Having been with Russell for eight years, the hotels are familiar to Casanovas. If there is a new hotel, though, he says: “I call them before and ask them to send me pictures of what equipment they have, but I travel always with a bit of kit. There are a few things we use everywhere in the world.”

He refers to a dynamometer, which is a device that measures force, and is used for leg, neck and arm strength, but no resistance bands as he says they don’t provide a stimulus big enough to create a stress that will improve strength. While the workouts may vary from week to week depending on the demands on a driver, a typical grand prix weekend has a familiar cadence.

“From Thursday, we might do a bit of cardiorespiratory training and it depends on where we are in the world, sometimes we do a little bit of high-intensity strength training but low volume,” Casanovas says. That means “a few reps of neck training at high intensity but with many repetitions; that means there’s not a lot of fatigue and it’s isometric so there’s even less fatigue. Depending on the race, you will always do some cardiorespiratory training and strength training but … you’ll prioritise one or the other.”

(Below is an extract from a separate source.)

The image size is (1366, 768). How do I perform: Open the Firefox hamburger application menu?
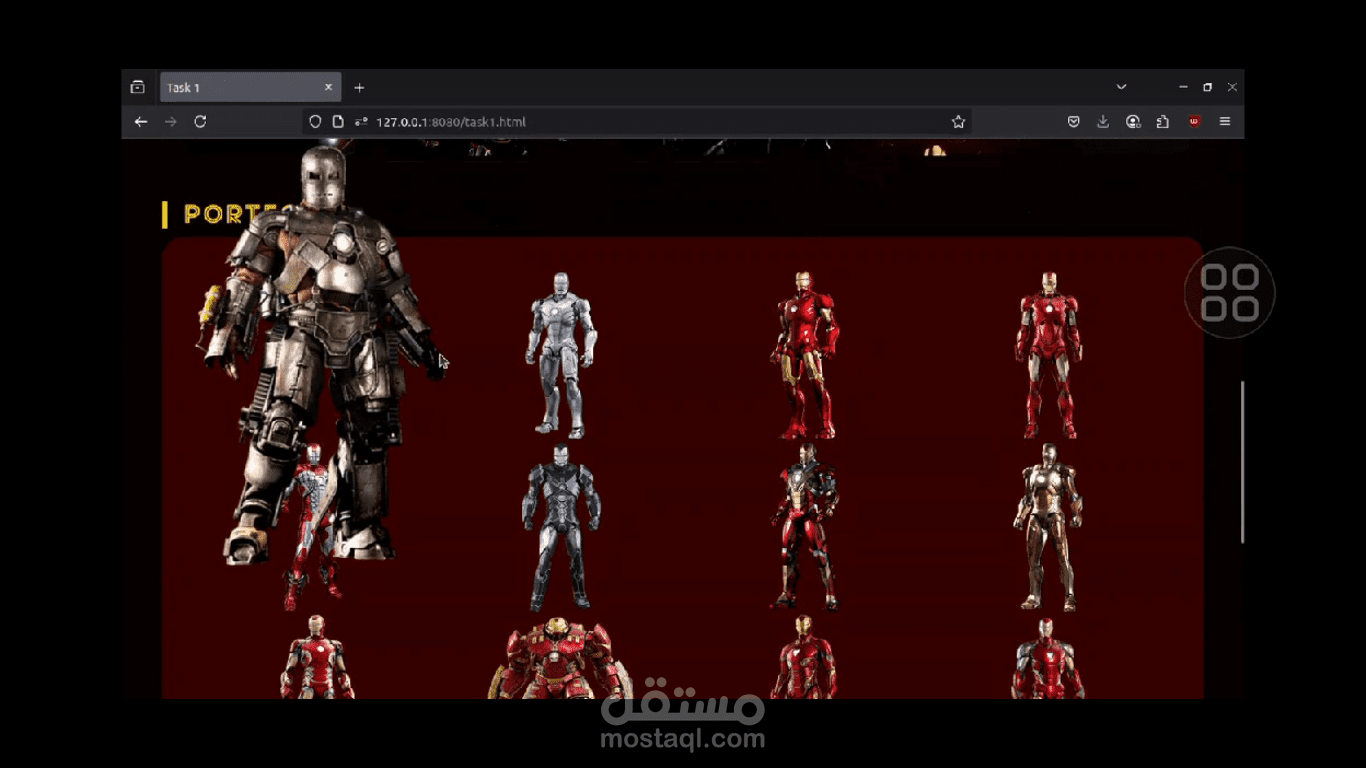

Naturally, fatigue, jet-lag and emotional wellbeing come into the picture, too, and there’s a lot of adjustment based on how the drivers are feeling.

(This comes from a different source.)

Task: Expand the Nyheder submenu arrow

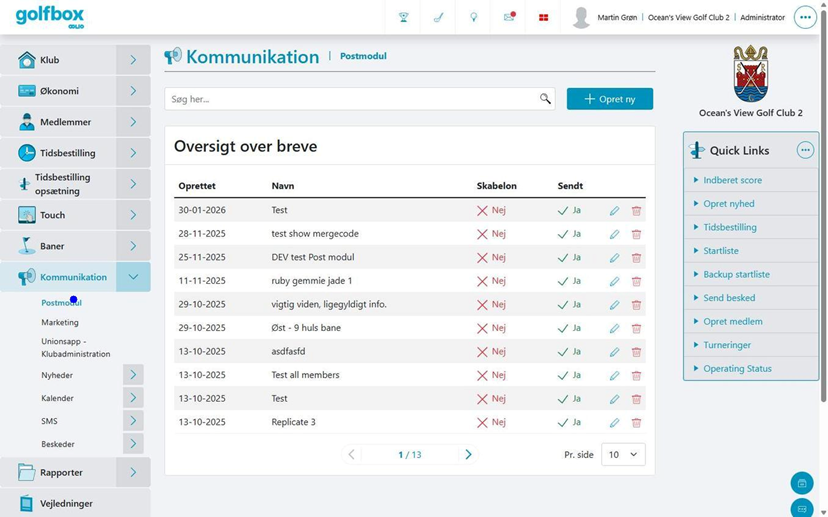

“You have to programme smartly, but you need to adapt as well,” Casanovas says. “If a race weekend doesn’t go well, it’s really hard for a driver to go hard on a Tuesday, just mentally. Emotionally, you are not there, but also maybe sleep and there’s a million factors there.

“When you cross around six hours west (like the U.S.), we know it takes four or five days to go back to normal strength levels, and we’ve seen that in many sports. For those type of races, you prioritise more cardiorespiratory training, so it feels better and easier, and you don’t want to hit a [personal best] in neck strength when you go to the U.S.”

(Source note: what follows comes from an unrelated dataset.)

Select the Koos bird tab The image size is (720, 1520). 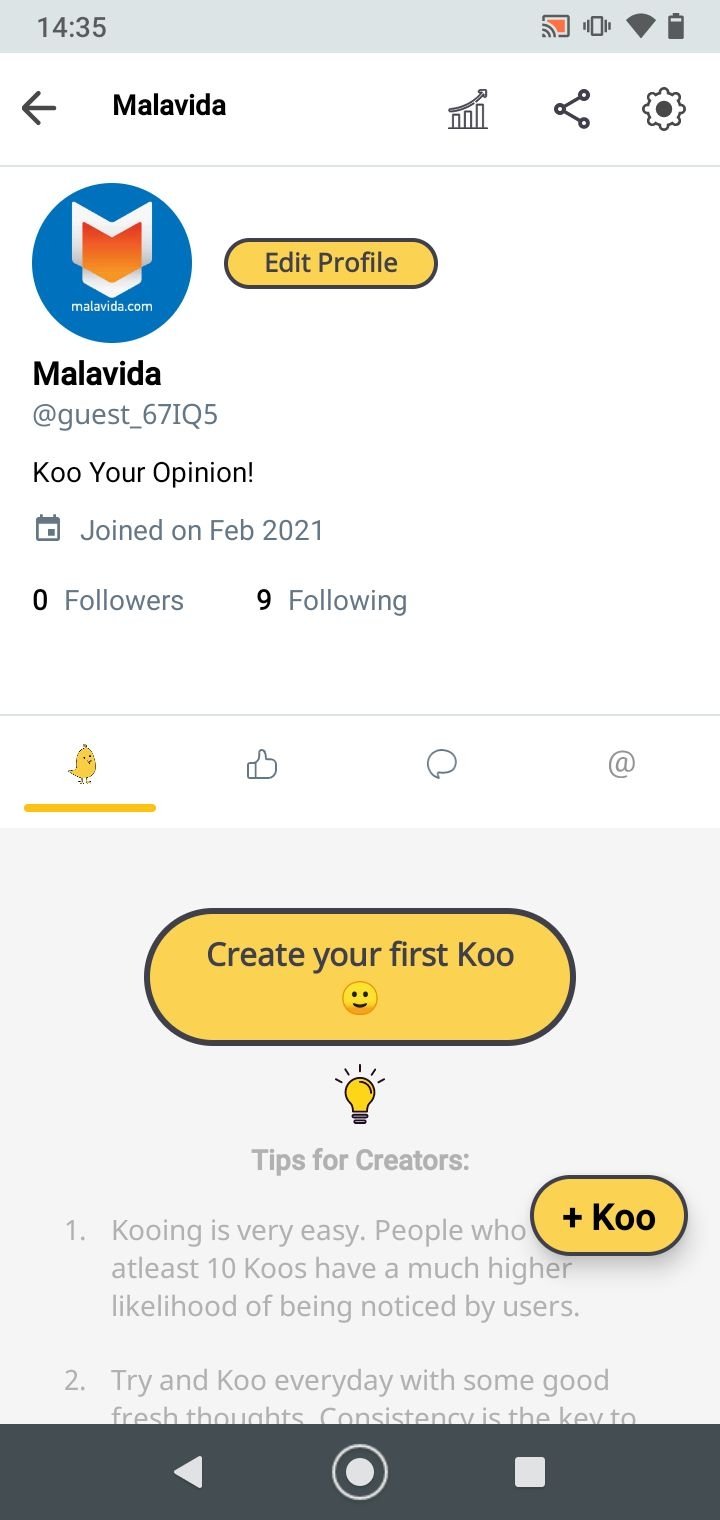[85, 765]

The 24 races on the calendar can be enough training on their own.

“You try to prepare yourself as much as you can before the season starts, just because you know you’re going to be fighting through jet-lag and so many races,” Stake F1’s Zhou Guanyu said. “On the physical side, I think you get into a point that you’re racing fit. You’re doing so many races every single weekend and you’re constantly in your seat, that really makes life a lot easier because the moment you step in the car, start the season, everything just gets very consistent through into the summer break.”

The three-week summer break is not a complete break, as it is possible to lose fitness, and more importantly, the adaptation to heat exposure. Casanovas says “in six days you lose a lot [of fitness] already. You lose a lot of adaptations to heat as well, which is very important for us — around 2.5% every day … when you’re not exposed to heat.”

In Singapore, that heat adaption is crucial, as is going into the cockpit for two hours properly fuelled and hydrated and with a stable core temperature.

It’s not all bad, though. Although their nutrition is carefully planned — Casanovas tells the Mercedes chefs what’s on the menu for Russell and they prepare it — for Singapore they will eat more than usual to build up the energy in the days prior.

Carbohydrates are the priority for energy, a whopping 5g to 6g per kilo of bodyweight, as well as protein, macronutrients and fats for recovery.

“Eating that much carbohydrate is not that easy,” Casanovas says, “so don’t be surprised if you see an athlete before a match or a race eating dessert because you need to top up those carbohydrate stores.”